● **ABOUT THIS TASK**:
Extract each line of the data and write it out again exactly.

● **Stored records**:
* * * *
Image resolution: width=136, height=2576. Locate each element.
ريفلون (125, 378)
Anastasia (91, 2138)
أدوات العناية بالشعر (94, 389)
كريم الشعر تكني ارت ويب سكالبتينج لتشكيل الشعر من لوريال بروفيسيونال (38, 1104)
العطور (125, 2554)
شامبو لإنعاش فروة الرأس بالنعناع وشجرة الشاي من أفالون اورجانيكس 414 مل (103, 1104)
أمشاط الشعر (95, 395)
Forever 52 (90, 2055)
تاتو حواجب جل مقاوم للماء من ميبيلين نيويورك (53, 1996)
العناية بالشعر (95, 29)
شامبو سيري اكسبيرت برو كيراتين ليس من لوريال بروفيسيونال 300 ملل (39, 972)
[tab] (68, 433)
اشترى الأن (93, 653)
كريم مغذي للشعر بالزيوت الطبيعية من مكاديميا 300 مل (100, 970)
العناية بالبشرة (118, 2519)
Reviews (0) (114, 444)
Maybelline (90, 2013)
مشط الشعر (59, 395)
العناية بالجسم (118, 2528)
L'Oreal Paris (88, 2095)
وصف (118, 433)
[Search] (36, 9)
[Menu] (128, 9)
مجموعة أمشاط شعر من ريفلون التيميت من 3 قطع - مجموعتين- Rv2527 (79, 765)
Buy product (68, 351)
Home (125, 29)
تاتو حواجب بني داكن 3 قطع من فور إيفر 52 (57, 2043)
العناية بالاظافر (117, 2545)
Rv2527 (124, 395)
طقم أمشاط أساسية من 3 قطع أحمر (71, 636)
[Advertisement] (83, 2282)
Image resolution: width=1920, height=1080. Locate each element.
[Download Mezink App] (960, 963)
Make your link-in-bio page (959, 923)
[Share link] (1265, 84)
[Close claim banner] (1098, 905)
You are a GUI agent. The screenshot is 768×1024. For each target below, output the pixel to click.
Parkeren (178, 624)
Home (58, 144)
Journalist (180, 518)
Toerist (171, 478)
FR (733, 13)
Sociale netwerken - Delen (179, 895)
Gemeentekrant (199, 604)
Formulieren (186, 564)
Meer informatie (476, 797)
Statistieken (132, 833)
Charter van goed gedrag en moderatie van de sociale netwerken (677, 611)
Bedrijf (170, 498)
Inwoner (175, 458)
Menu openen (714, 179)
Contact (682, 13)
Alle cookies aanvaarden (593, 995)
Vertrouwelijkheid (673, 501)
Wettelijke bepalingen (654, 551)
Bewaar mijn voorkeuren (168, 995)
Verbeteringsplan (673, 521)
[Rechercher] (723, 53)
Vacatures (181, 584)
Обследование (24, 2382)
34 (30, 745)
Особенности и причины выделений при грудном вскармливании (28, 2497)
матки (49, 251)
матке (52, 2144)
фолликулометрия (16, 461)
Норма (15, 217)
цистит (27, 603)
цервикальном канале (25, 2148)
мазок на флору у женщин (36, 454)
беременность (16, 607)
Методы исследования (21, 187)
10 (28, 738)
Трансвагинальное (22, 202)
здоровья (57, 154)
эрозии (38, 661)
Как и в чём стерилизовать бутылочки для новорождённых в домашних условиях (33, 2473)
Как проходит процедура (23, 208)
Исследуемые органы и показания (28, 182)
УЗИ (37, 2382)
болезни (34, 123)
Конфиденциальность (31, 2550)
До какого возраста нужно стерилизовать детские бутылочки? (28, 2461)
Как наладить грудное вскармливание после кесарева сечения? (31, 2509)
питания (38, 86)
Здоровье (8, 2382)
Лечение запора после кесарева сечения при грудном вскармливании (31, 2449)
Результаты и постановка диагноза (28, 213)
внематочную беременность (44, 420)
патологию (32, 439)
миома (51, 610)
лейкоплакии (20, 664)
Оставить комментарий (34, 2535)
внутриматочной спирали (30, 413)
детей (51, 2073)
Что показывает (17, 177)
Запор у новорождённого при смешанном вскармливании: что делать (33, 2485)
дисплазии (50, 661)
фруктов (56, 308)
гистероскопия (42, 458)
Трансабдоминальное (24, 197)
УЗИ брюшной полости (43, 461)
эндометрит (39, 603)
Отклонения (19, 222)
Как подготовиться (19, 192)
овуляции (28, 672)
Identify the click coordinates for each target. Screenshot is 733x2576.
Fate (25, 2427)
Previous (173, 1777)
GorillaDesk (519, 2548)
* * * *
● **ANSWER TO THIS PROBLEM**:
Image resolution: width=136, height=2576. Locate each element.
ريفلون (125, 378)
Anastasia (91, 2138)
أدوات العناية بالشعر (94, 389)
كريم الشعر تكني ارت ويب سكالبتينج لتشكيل الشعر من لوريال بروفيسيونال (38, 1104)
العطور (125, 2554)
شامبو لإنعاش فروة الرأس بالنعناع وشجرة الشاي من أفالون اورجانيكس 414 مل (103, 1104)
أمشاط الشعر (95, 395)
Forever 52 (90, 2055)
تاتو حواجب جل مقاوم للماء من ميبيلين نيويورك (53, 1996)
العناية بالشعر (95, 29)
شامبو سيري اكسبيرت برو كيراتين ليس من لوريال بروفيسيونال 300 ملل (39, 972)
[tab] (68, 433)
اشترى الأن (93, 653)
كريم مغذي للشعر بالزيوت الطبيعية من مكاديميا 300 مل (100, 970)
العناية بالبشرة (118, 2519)
Reviews (0) (114, 444)
Maybelline (90, 2013)
مشط الشعر (59, 395)
العناية بالجسم (118, 2528)
L'Oreal Paris (88, 2095)
وصف (118, 433)
[Search] (36, 9)
[Menu] (128, 9)
مجموعة أمشاط شعر من ريفلون التيميت من 3 قطع - مجموعتين- Rv2527 (79, 765)
Buy product (68, 351)
Home (125, 29)
تاتو حواجب بني داكن 3 قطع من فور إيفر 52 (57, 2043)
العناية بالاظافر (117, 2545)
Rv2527 (124, 395)
طقم أمشاط أساسية من 3 قطع أحمر (71, 636)
[Advertisement] (83, 2282)
Image resolution: width=1920, height=1080. Locate each element.
[Download Mezink App] (960, 963)
Make your link-in-bio page (959, 923)
[Share link] (1265, 84)
[Close claim banner] (1098, 905)
You are a GUI agent. The screenshot is 768×1024. For each target below, output the pixel to click.
Parkeren (178, 624)
Home (58, 144)
Journalist (180, 518)
Toerist (171, 478)
FR (733, 13)
Sociale netwerken - Delen (179, 895)
Gemeentekrant (199, 604)
Formulieren (186, 564)
Meer informatie (476, 797)
Statistieken (132, 833)
Charter van goed gedrag en moderatie van de sociale netwerken (677, 611)
Bedrijf (170, 498)
Inwoner (175, 458)
Menu openen (714, 179)
Contact (682, 13)
Alle cookies aanvaarden (593, 995)
Vertrouwelijkheid (673, 501)
Wettelijke bepalingen (654, 551)
Bewaar mijn voorkeuren (168, 995)
Verbeteringsplan (673, 521)
[Rechercher] (723, 53)
Vacatures (181, 584)
Обследование (24, 2382)
34 (30, 745)
Особенности и причины выделений при грудном вскармливании (28, 2497)
матки (49, 251)
матке (52, 2144)
фолликулометрия (16, 461)
Норма (15, 217)
цистит (27, 603)
цервикальном канале (25, 2148)
мазок на флору у женщин (36, 454)
беременность (16, 607)
Методы исследования (21, 187)
10 (28, 738)
Трансвагинальное (22, 202)
здоровья (57, 154)
эрозии (38, 661)
Как и в чём стерилизовать бутылочки для новорождённых в домашних условиях (33, 2473)
Как проходит процедура (23, 208)
Исследуемые органы и показания (28, 182)
УЗИ (37, 2382)
болезни (34, 123)
Конфиденциальность (31, 2550)
До какого возраста нужно стерилизовать детские бутылочки? (28, 2461)
Как наладить грудное вскармливание после кесарева сечения? (31, 2509)
питания (38, 86)
Здоровье (8, 2382)
Лечение запора после кесарева сечения при грудном вскармливании (31, 2449)
Результаты и постановка диагноза (28, 213)
внематочную беременность (44, 420)
патологию (32, 439)
миома (51, 610)
лейкоплакии (20, 664)
Оставить комментарий (34, 2535)
внутриматочной спирали (30, 413)
детей (51, 2073)
Что показывает (17, 177)
Запор у новорождённого при смешанном вскармливании: что делать (33, 2485)
дисплазии (50, 661)
фруктов (56, 308)
гистероскопия (42, 458)
Трансабдоминальное (24, 197)
УЗИ брюшной полости (43, 461)
эндометрит (39, 603)
Отклонения (19, 222)
Как подготовиться (19, 192)
овуляции (28, 672)
Identify the click coordinates for each target. Screenshot is 733x2576.
Fate (25, 2427)
Previous (173, 1777)
GorillaDesk (519, 2548)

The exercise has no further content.